Excerpts from a dataset:
****

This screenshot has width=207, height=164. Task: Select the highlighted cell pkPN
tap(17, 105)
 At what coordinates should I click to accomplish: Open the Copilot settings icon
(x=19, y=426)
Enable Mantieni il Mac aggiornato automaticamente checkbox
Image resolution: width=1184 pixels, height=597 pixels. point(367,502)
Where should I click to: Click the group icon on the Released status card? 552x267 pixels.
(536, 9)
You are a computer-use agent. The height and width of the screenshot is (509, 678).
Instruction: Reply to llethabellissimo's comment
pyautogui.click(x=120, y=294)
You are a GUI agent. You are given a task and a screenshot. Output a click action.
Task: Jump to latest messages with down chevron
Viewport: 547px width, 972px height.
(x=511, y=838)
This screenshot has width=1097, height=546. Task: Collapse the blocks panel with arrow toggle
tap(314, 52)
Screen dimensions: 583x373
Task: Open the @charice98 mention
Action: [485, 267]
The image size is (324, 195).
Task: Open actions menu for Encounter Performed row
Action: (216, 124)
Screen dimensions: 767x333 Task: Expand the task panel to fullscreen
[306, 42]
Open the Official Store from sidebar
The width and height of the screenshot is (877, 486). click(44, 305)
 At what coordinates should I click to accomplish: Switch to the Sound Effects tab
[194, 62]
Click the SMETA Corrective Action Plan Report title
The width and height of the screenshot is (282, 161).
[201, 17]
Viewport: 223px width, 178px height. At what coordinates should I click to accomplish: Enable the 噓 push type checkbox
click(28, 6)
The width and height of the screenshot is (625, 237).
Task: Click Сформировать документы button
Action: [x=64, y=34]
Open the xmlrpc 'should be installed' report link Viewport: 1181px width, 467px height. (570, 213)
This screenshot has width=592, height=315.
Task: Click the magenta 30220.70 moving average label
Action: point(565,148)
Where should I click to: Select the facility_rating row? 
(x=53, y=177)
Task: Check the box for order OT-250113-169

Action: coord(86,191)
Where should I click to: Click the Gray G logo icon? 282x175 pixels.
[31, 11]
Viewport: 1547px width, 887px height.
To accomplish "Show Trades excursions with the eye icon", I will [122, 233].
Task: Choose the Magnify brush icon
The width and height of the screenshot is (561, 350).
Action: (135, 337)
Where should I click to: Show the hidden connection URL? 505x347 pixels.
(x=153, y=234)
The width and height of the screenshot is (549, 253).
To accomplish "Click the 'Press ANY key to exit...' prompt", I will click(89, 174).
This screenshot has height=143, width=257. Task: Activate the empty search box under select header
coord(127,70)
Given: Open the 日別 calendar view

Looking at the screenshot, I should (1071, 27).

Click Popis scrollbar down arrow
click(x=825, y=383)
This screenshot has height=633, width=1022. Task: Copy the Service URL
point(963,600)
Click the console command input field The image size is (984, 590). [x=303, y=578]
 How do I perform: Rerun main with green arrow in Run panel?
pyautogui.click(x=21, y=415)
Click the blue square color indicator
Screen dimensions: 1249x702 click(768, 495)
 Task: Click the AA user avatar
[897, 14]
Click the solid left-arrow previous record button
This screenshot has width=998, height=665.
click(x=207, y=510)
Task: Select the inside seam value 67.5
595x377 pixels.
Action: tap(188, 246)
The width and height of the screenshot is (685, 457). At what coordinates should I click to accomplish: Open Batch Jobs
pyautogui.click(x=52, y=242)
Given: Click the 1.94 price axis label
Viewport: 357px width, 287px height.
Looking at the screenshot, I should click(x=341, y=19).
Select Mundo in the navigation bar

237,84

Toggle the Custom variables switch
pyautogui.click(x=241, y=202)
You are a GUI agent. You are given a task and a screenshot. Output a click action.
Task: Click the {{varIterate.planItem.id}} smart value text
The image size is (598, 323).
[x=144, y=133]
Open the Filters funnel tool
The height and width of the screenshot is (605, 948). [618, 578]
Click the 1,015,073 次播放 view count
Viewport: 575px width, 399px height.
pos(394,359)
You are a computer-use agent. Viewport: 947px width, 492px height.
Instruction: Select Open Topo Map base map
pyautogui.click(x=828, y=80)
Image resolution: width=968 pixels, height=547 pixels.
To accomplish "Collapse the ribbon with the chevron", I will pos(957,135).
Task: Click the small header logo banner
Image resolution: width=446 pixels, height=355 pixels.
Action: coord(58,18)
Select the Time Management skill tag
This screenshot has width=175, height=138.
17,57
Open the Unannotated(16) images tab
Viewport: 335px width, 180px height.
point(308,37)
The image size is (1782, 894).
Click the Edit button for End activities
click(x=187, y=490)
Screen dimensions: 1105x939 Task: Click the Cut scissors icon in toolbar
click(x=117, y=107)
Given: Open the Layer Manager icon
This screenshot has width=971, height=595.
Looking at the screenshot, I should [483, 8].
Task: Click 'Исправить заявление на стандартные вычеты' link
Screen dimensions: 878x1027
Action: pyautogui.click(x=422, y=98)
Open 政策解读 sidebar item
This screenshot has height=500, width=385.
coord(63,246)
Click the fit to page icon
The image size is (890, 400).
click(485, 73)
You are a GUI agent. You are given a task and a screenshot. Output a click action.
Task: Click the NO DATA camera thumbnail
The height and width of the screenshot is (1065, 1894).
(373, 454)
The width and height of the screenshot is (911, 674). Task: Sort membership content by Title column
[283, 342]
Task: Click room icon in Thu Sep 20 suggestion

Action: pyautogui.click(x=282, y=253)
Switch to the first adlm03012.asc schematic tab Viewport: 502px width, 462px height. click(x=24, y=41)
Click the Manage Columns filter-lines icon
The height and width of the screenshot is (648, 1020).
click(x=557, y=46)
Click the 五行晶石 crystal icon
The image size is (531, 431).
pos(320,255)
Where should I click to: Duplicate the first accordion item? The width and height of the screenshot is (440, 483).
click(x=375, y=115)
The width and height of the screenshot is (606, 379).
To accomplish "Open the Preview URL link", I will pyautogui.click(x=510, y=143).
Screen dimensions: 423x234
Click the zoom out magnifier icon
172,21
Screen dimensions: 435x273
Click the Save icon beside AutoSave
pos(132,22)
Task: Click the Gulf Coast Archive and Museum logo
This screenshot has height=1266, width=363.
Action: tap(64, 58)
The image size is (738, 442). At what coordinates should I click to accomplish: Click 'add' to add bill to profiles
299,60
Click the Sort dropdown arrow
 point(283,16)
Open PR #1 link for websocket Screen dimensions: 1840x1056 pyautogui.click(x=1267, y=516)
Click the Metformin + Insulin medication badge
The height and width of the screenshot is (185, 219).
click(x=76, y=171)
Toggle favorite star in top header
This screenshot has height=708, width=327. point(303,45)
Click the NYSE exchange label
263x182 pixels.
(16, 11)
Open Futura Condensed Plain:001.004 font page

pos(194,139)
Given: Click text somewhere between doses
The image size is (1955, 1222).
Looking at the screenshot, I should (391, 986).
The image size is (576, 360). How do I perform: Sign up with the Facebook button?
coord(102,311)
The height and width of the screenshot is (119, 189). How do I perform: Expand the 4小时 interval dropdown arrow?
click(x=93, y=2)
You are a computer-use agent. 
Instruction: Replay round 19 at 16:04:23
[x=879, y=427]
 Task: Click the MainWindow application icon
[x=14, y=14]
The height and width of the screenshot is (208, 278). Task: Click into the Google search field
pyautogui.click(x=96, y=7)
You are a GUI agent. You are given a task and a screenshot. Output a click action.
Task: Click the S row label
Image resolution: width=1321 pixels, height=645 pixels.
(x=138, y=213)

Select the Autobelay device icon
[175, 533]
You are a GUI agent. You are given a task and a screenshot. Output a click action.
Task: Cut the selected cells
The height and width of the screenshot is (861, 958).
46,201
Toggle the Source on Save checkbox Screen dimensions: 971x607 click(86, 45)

****

How to complete this task:
From the entries above, extract each line containing "will".

Result of this exercise:
To accomplish "Show Trades excursions with the eye icon", I will [122, 233].
To accomplish "Click the 'Press ANY key to exit...' prompt", I will click(89, 174).
To accomplish "Collapse the ribbon with the chevron", I will pos(957,135).
To accomplish "Open the Preview URL link", I will pyautogui.click(x=510, y=143).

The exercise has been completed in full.